Sur l’indemnité pour licenciement sans cause réelle et sérieuse
En application des dispositions de l’article L.1235-3 du code du travail et au regard d’une ancienneté de cinq ans et cinq jours, la société occupant habituellement plus de onze salariés, Mme [J] est fondée à obtenir une indemnité pour licenciement sans cause réelle et sérieuse comprise entre trois et six mois de salaire soit entre 6 412,44 euros et 12 944,88 euros.

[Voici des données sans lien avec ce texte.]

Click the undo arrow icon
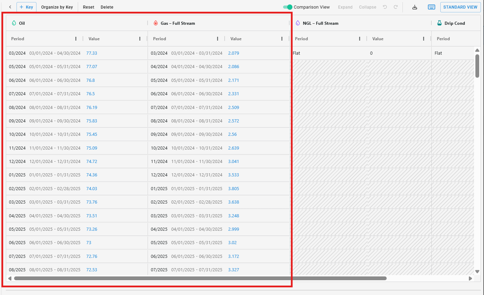 coord(385,7)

Au moment de la rupture, Mme [J] était âgée de 57 ans et elle justifie d’une inscription au pôle Emploi 8 août 2018 et d’un début d’indemnisation au 18 septembre 2018 d’abord au titre de l’allocation de retour à l’emploi (ARE) puis de l’allocation de solidarité spécifique (ASS) jusqu’au 31 janvier 2022.
Au vu de cette situation, et de sa capacité à trouver un nouvel emploi eu égard à sa formation et à son expérience professionnelle il convient d’évaluer son préjudice à 12 900 euros.
Sur les autres demandes
I1 y a lieu d’ordonner à l’association CPEY la remise d’un bulletin de salaire récapitulatif, d’une attestation destinée au Pôle Emploi d’un solde de tout compte, conformes au présent arrêt dans un délai d’un mois à compter de la notification de l’arrêt.
Il n’y a pas lieu de déroger aux dispositions des articles 1231-6 et 1231-7 du code civil, en application desquelles les créances salariales produisent intérêts au taux légal à compter de la réception par l’employeur de la convocation devant le conseil de prud’hommes, soit le 5 août 2019 et les créances indemnitaires produisent intérêts au taux légal à compter du prononcé de la décision en fixant tout à la fois le principe et le montant.
L’association CPEY qui succombe à l’instance sera condamnée aux dépens toute cause confondue et à payer à Mme [J] la somme de 3 500 euros au titre de l’article 700 du code de procédure civile.